On the other hand, due to the rate of possible complications (such as leaks caused by an incomplete closing of the aneurysm, which can even cause rupture), EVAR often requires reinterventions during the first month. And let’s not forget the exposition to ionizing radiation because of fluoroscopy.
Furthermore, when comparing EVAR and OSR, EVAR shows less cardiac complication (such as arrhythmias or heart attacks), as well as significantly fewer digestive and urinary track issues, but shows frequent issues regarding blood vessel complications, such as blood clotting.

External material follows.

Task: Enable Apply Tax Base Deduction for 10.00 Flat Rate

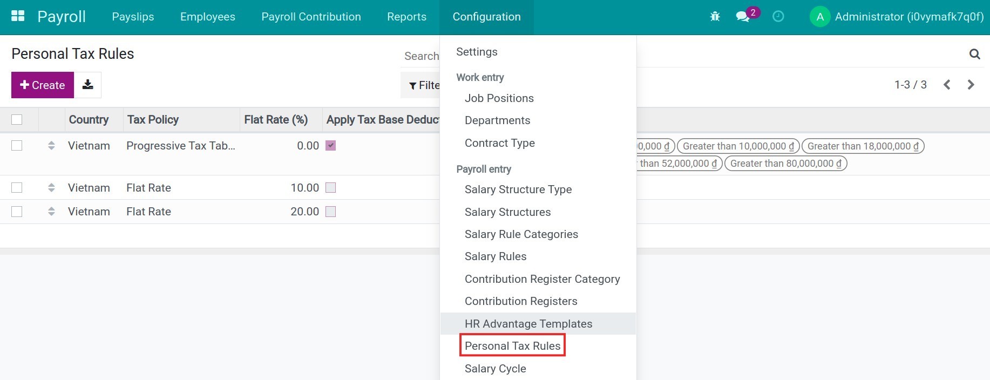Action: click(x=331, y=187)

Sometimes, patients treated with EVAR show symptoms which are known as a “post-implantation syndrome”, characterized by high temperature, fatigue, back pain, and irregular blood cell count. This syndrome is usually treated by Aspirin, but nevertheless demands to be controlled regularly. Generally, patients treated with EVAR need to be checked on a regular basis for longer periods of time.
Quite unexpectedly, the possibility of infection in patients treated with EVAR and during OSR is more or less the same, as well as the patient’s quality of life. The thing is, although EVAR patients show better quality of life and longer survival rate during the initial post-operative period, both of these values tend to be the same when talking long-term recovery.
Finally, when talking about the price of the surgery itself, grafts used in OSR tend to be as 30 times as cheaper than endovascular grafts used in EVAR, meaning that some medical centers just can’t afford EVAR as a regular method.